At the Funeral of My Friend George Konrad


At the Funeral of My Friend George Konrad

 

What are you doing inside that box,

dear friend? What are you doing there,

dissident-in-residence, man of a thousand smiles,

guest in your own country? A small flotilla

of rabbis surrounds you, here in yet

another Jewish ghetto, much like the ghetto

you hid in as they were shot into the Danube.

Now, you are surrounded again

by lapsed Jews of all sorts, fellow scribes,

five children, two wives, countless neighbors,

friends, admirers of all sorts. But, still,

what are you doing inside that box?

Twenty-six years ago, we met in the bar

on the 15th floor of the Hotel Budapest,

you talking as usual to someone with a

tape recorder and pen, eager to share your wisdom.

I, too, was eager to share your wisdom—

stories of the famous and unknown,

so many lives squeezed into a single life.

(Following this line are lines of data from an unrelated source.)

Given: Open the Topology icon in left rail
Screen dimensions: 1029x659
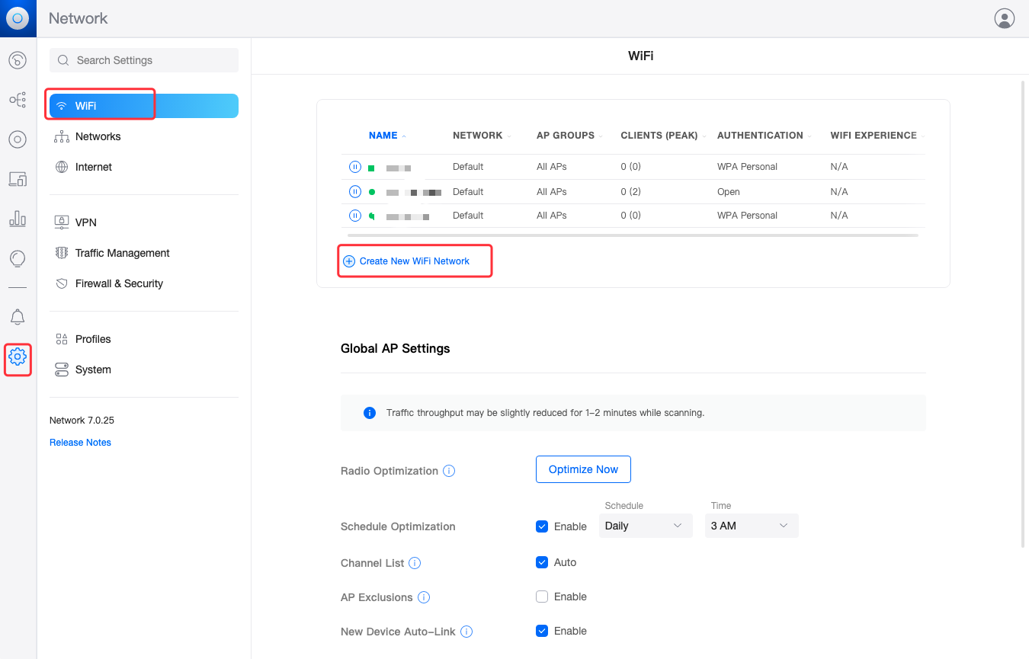Looking at the screenshot, I should point(18,100).
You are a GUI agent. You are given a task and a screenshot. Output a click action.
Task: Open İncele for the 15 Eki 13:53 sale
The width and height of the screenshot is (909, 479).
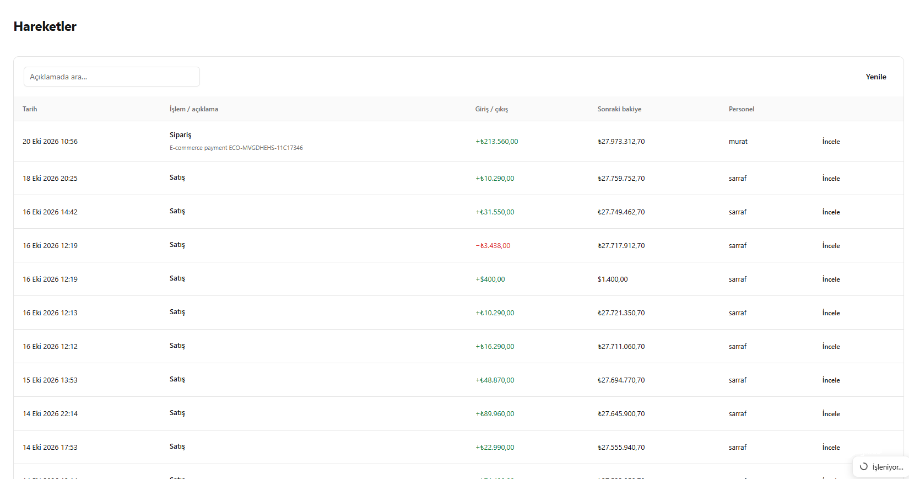coord(831,380)
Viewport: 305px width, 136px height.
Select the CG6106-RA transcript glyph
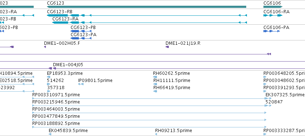(273, 15)
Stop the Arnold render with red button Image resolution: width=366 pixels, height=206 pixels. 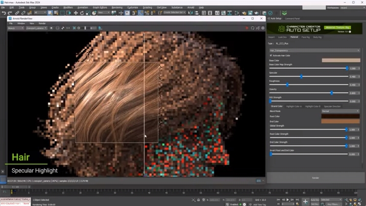coord(247,28)
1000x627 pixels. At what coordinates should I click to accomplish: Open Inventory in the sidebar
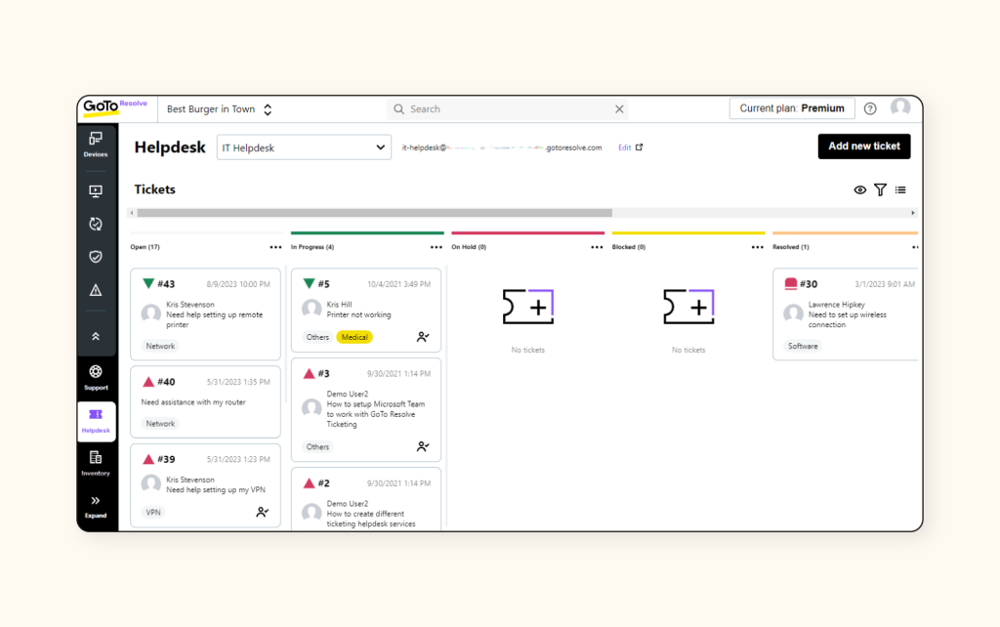click(96, 462)
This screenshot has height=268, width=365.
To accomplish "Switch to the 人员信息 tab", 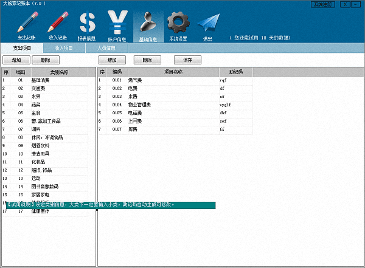I will [x=107, y=47].
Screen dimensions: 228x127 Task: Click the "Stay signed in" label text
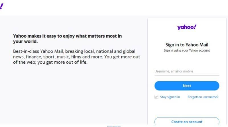170,97
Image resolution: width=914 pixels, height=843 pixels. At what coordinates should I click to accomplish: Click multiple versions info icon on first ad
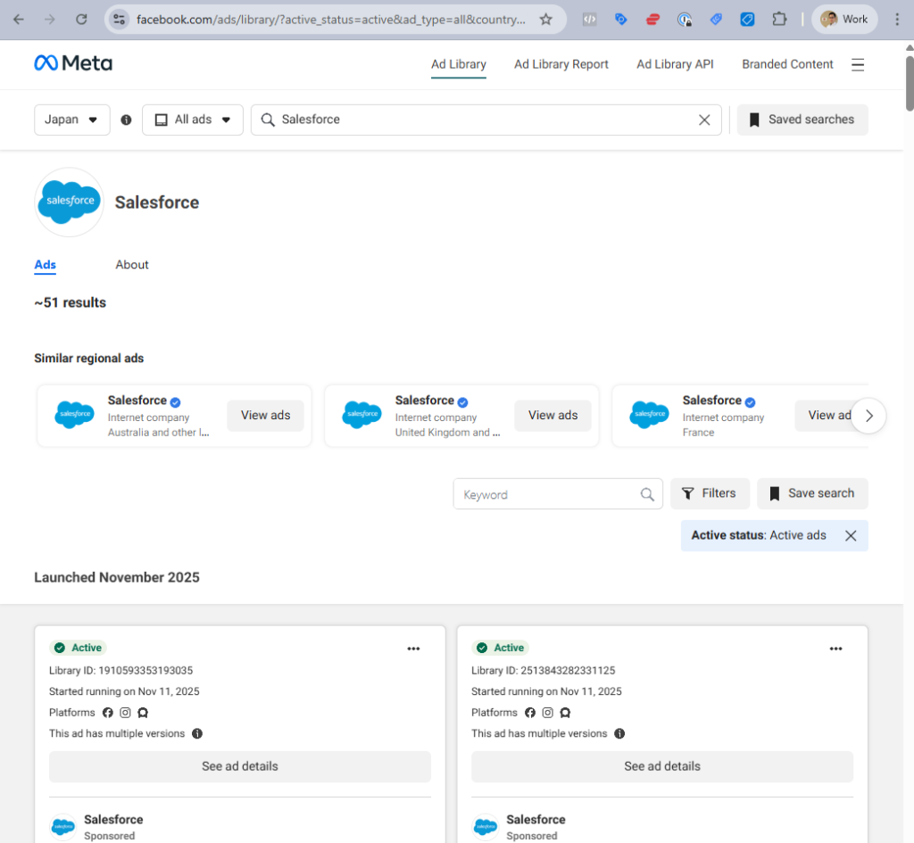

“A man’s life is nothing,” your father said

as he lay dying, but your life was something,

your life was special. Now they will bury you

in the earth, where you once buried

your own manuscripts, as if they were

reuniting you with your own words. But you

will not be alone: Ady Babits Faludy Fejtő Jókai 

József Kisfaludy Kosztolányi Krúdy Lukács Móricz 

Radnóti Szerb Vörösmarty are all there with you.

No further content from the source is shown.